As noted earlier, we will be moving at a rapid pace during this class. The class also only meets once a week. As a result, it is imperative that students attend every class session. The instructor will have limited time outside of the class to meet with students who miss a class so catching up on the material will largely be up to the students.
All planned absences that are related to UNI's educational programs must be arranged in writing at least one week ahead of time. Otherwise, each class you miss, you will reduce your course grade by 3%. Absences due to emergencies must be proven.
As noted in the UNI Catalog, “Students are expected to attend class, and the responsibility for attending class rests with the student. Students are expected to learn and observe the attendance rules established by each instructor for each course. Instructors will help students to make up work whenever the student has to be absent for good cause; this matter lies between the instructor and student. Whenever possible, a student should notify the instructor in advance of circumstances which prevent class attendance.” (http://catalog.uni.edu/generalinformation/academicregulations/) Attendance will be recorded for this course, and all unexcused absences will figure into the final grade.

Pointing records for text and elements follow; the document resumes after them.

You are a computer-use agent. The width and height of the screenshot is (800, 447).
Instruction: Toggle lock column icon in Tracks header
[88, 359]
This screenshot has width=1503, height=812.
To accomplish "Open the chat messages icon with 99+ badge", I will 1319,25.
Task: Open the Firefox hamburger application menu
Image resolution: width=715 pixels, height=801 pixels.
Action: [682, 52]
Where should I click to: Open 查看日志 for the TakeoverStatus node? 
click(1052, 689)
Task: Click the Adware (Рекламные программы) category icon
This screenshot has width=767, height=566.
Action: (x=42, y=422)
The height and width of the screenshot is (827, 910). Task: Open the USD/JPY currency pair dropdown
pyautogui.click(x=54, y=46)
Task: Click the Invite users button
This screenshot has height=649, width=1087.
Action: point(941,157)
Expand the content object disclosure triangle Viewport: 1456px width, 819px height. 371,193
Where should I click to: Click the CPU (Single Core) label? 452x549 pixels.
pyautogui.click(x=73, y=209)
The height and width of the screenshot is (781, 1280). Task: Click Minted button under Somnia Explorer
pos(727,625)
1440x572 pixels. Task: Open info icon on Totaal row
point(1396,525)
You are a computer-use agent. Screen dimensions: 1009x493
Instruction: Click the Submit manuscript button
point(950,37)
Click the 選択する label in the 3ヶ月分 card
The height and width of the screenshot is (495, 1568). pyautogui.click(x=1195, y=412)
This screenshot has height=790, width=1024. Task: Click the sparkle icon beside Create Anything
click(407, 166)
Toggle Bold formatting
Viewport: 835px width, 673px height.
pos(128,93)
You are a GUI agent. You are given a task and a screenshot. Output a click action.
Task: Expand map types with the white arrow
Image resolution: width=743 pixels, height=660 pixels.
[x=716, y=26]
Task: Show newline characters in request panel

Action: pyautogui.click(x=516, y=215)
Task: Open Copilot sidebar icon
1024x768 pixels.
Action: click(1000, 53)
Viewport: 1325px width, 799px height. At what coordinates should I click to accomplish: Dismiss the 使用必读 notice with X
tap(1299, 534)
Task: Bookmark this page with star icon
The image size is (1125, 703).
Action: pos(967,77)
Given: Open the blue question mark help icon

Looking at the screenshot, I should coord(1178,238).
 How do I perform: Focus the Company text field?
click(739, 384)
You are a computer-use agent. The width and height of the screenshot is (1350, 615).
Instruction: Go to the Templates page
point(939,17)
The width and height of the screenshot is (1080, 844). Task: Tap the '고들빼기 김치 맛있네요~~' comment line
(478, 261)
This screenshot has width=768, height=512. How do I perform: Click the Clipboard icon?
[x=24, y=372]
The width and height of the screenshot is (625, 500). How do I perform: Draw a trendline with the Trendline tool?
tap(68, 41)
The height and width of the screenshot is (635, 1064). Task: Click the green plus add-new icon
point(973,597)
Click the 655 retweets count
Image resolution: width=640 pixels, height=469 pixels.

Plagiarism, cheating, improperly sourced work, and other academic misconduct will not be tolerated. The UNI Catalog is clear on this: “Students at the University of Northern Iowa are required to observe the commonly-accepted standards of academic honesty and integrity. Except in those instances in which the instructor of the class specifically authorizes group work, no work that is not solely the student’s is to be submitted to a professor in the form of an examination paper, a term paper, class project, research project, or thesis project. Cheating of any kind on examinations and/or plagiarism of papers or projects is strictly prohibited.
Also unacceptable are the purchase of papers from commercial sources, using a single paper to meet the requirement of more than one class (except in instances authorized and considered appropriate by the professors of the two classes), and submission of a term paper or project completed by any individual other than the student submitting the work. Students are cautioned that plagiarism is defined as the process of stealing or passing off as one's own the ideas or words of another, or presenting as one's own an idea or product which is derived from an existing source.”
See the UNI Catalog for full details:
Please address any special needs or special accommodations with me at the beginning of the semester or as soon as you become aware of your needs. Those seeking accommodations based on disabilities should obtain a Student Academic Accommodation Request (SAAR) form from Student Disability Services (SDS) (phone 319-273-2677, for deaf or hard of hearing, use Relay 711). SDS is located on the top floor of the Student Health Center, Room 103.
The Writing Center offers one-on-one writing feedback for all UNI undergraduate and graduate students. Certified Writing Coaches work with students to help them successfully manage all phases of the writing process, from getting started, to citing and documenting, to editing and proofreading. Schedule appointments at 008 ITTC or 319-273-2361.